ルカによる福音者11章5-13節(新約P127)

髙 アンナ 神学生

求めなさい、探しなさい、門をたたきなさい。聖書の原語であるギリシャ語でこの言葉を眺めてみますと、正確には、「求め続けなさい、探し続けなさい、門をたたき続けなさい」という意味になります。根気よく続け、諦めないように、とイエスさまは仰っておられます。もっとも、ここでは、肝心の「何を」ということが記されておりません。しかし、求め続ける目当て、目的を書き込まないことによって、何を求めたら良いのか、それをはっきりと示されます。
それは、神さまとその愛、神さまのご支配です。神の国、神さまの恵み深い御支配です。13節では、それを「聖霊」と言い換えています。

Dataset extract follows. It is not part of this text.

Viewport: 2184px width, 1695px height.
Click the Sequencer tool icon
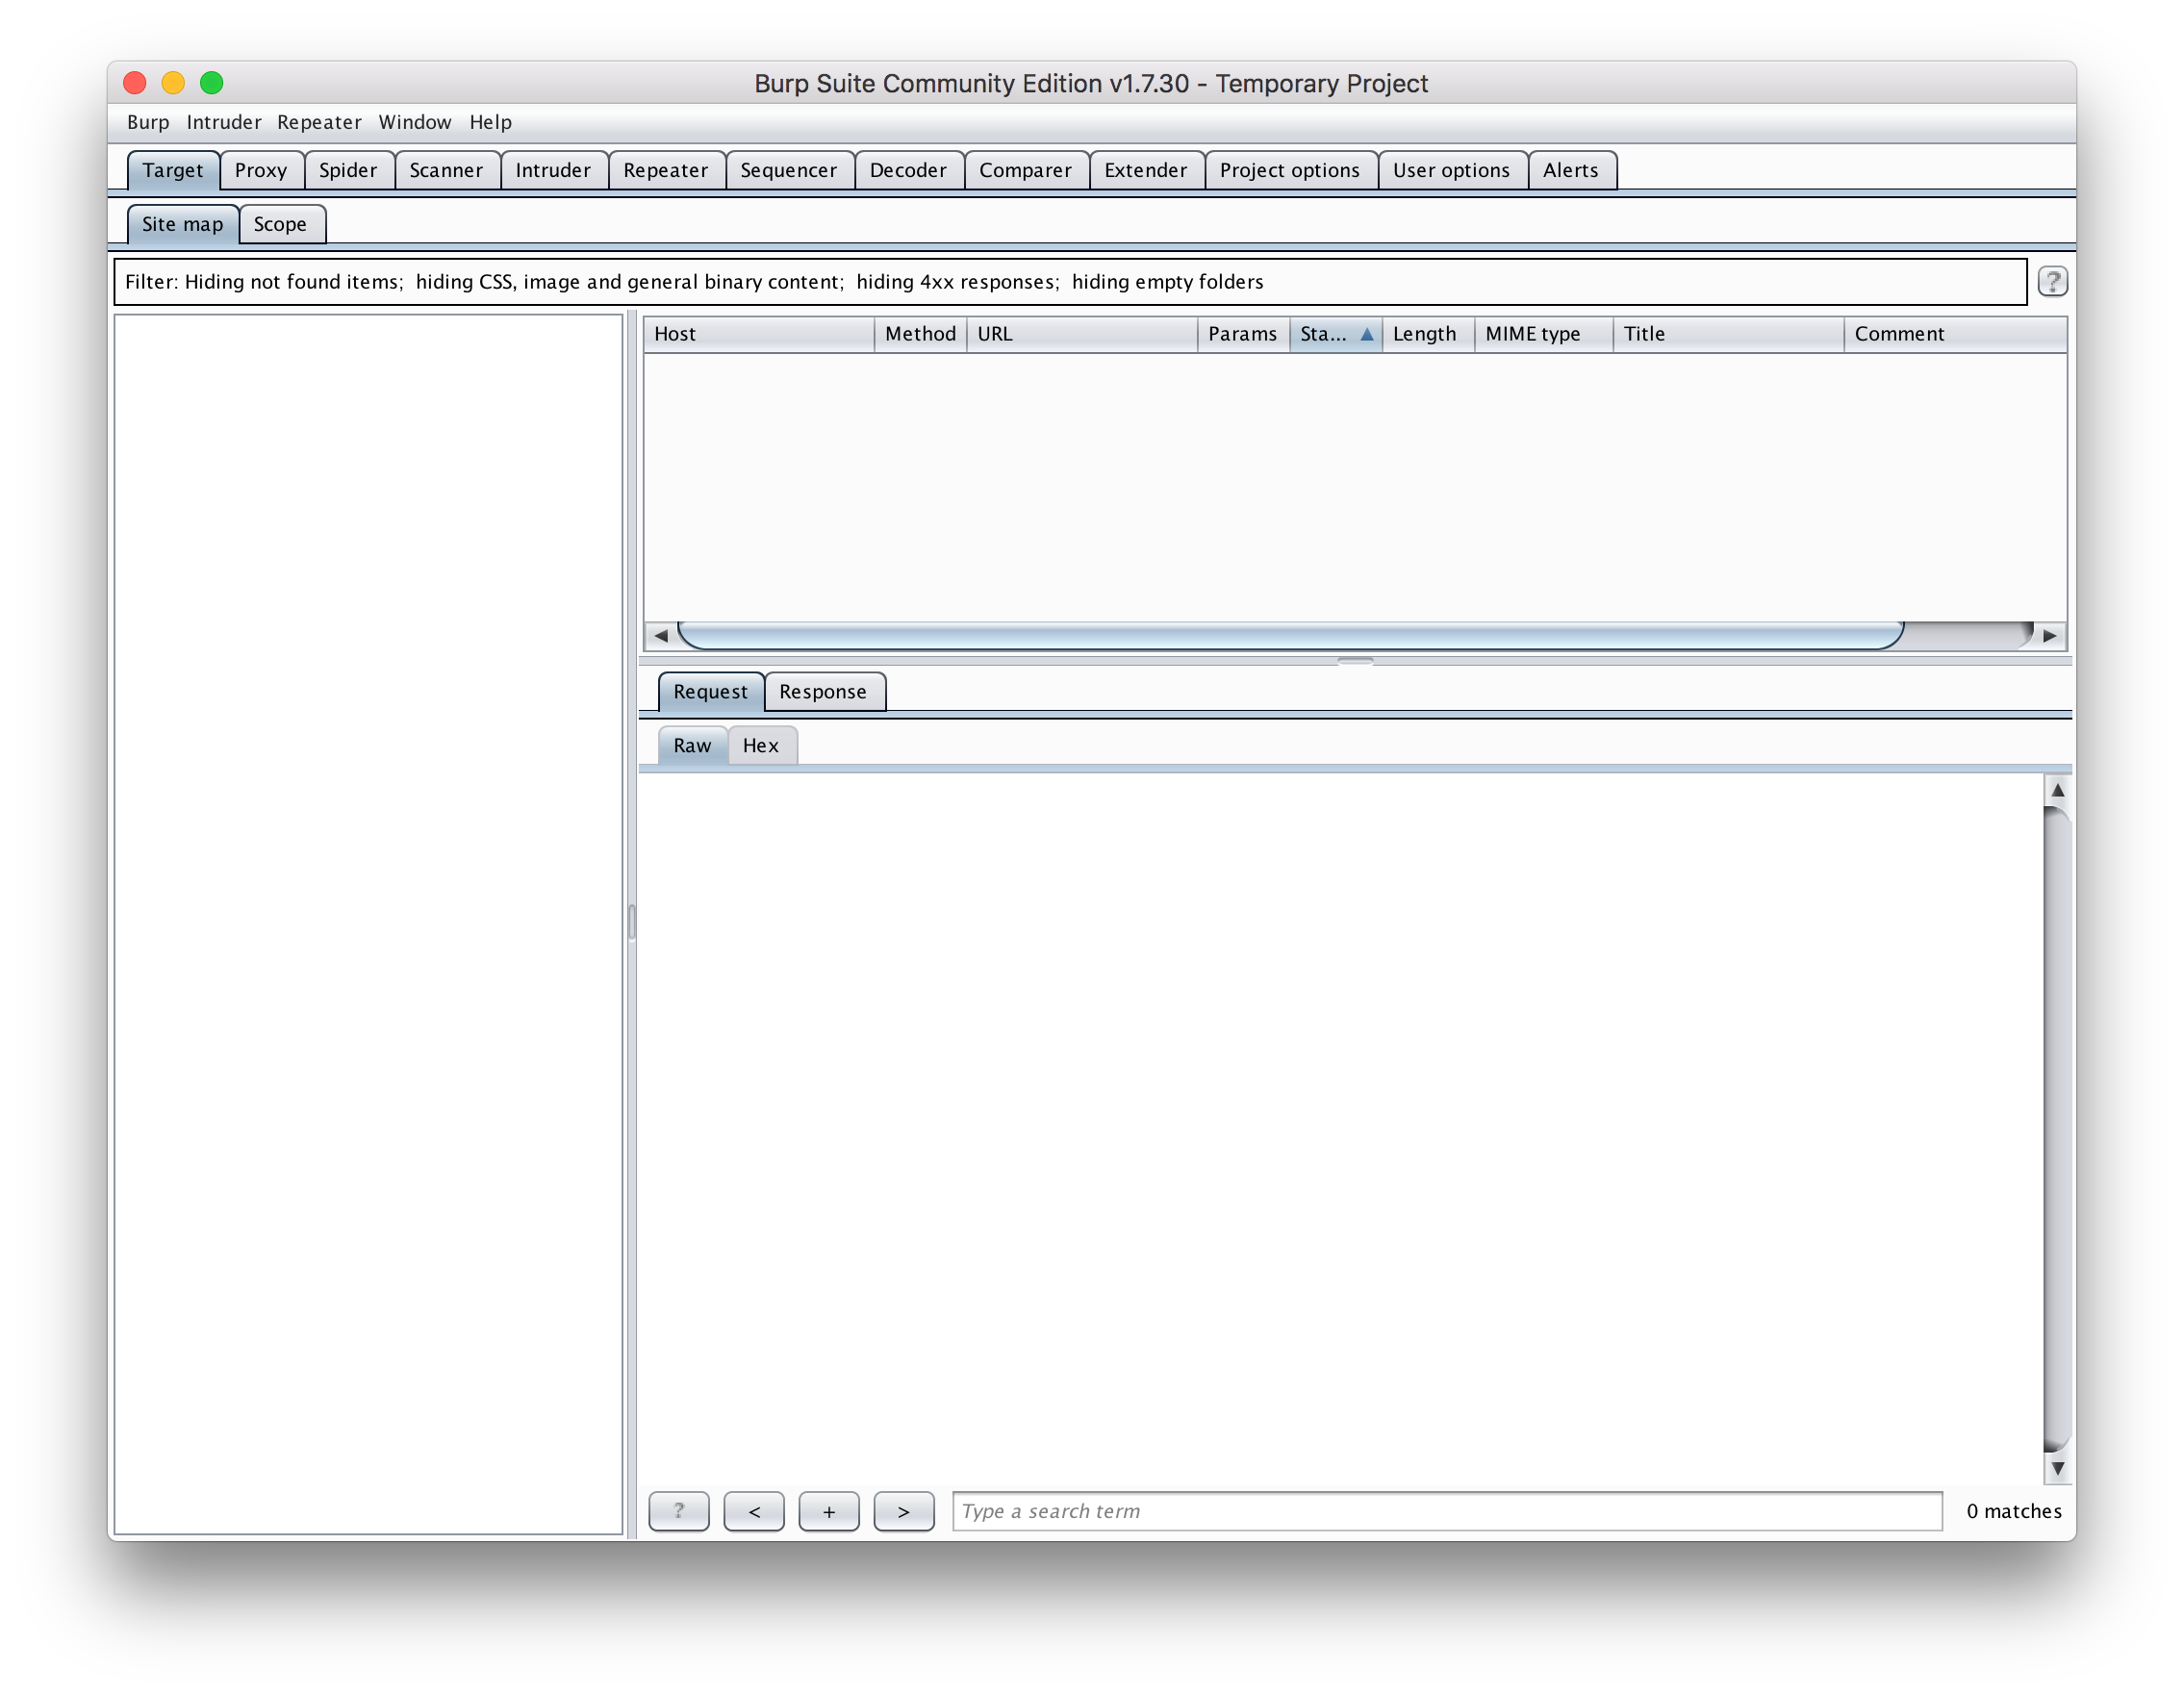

私たちは、その時々に、必要なもの、手に入れたいと思う物があります。他の人のために、皆の幸せのために、心くだき、願い求める、そのような場合も多くあります。しかし、それらに先だって何よりも求めるべきもの、無くてはならないものは、神さまとその恵みの御支配ではないでしょうか。

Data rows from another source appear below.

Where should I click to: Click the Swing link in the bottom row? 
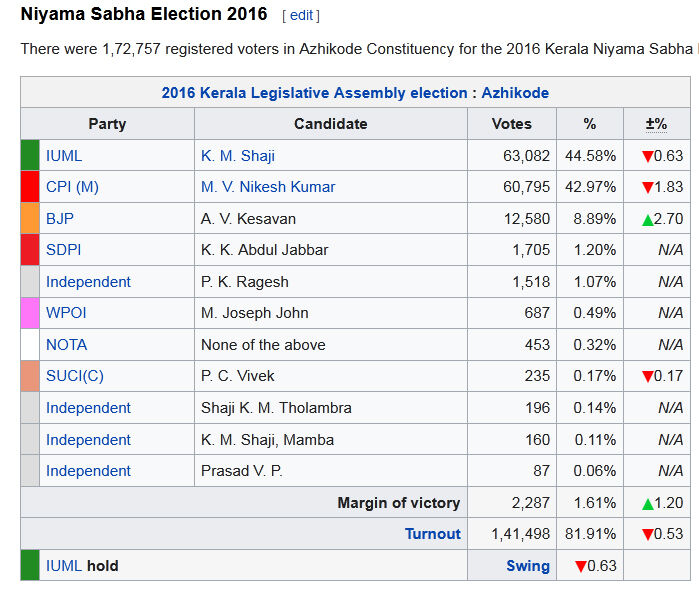[528, 566]
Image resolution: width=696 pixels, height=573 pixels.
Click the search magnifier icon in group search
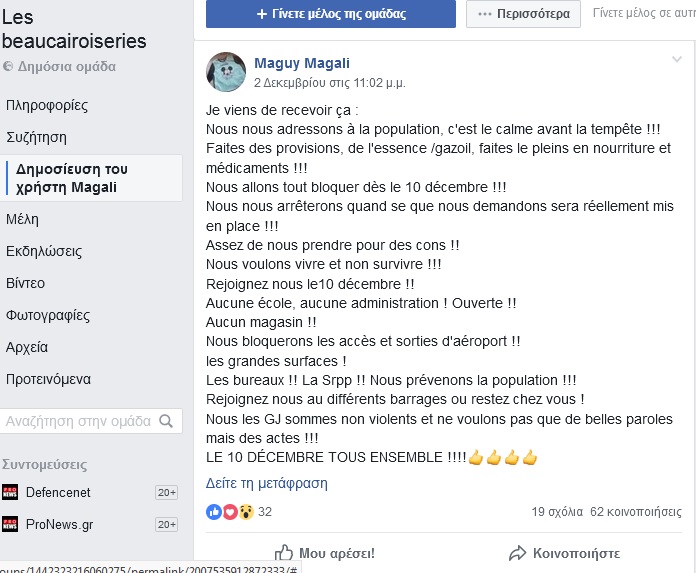169,421
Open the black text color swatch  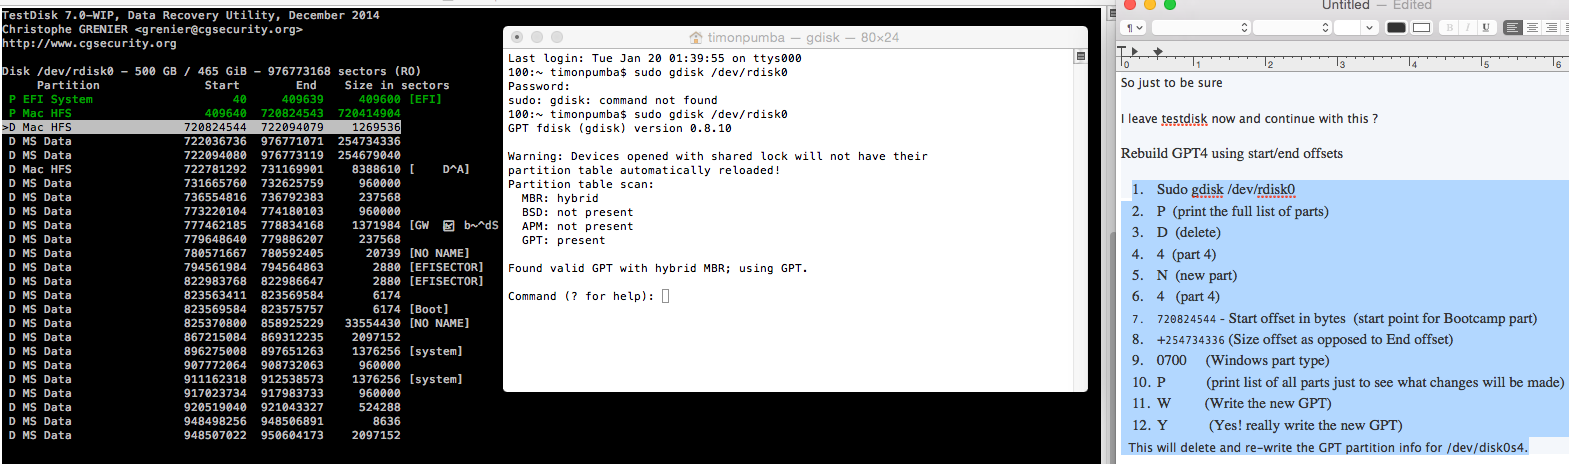pyautogui.click(x=1396, y=28)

この後の12章には、「思い悩むな」、「ただ神の国を求めなさい」というイエスさまの言葉が書き記されています。また、この直前には、イエスさまは、主の祈りの言葉をお教えになりました。主の祈りは、神さまのご支配を求め、そのもとに、私たちが共に生きることができるようにと、祈る祈りです。イエスさまは、その「主の祈り」の言葉を教えてくださり、それを祈り続けるように、求めなさい、探しなさい、門をたたきなさい、とおっしゃったのでした。
主の祈りは、神さまを「父よ」と呼ぶことによって始まります。この祈りによって、神の子とされて生きる恵みを味わいます。聖霊は、私たちを「神の子」として下さり、神さまを「アッバ、父よ」と呼びかけて祈る者としてくださいます。天の父が、私たちに、そのような父と子の関係を求めておられます。そして、私たちに必要なものを与え、私たちを養い、育てて下さいます。その神さまのみ心に結ばれて私たちは祈ることがゆるされ、また祈りによってすべてが与えられていることを知るのです。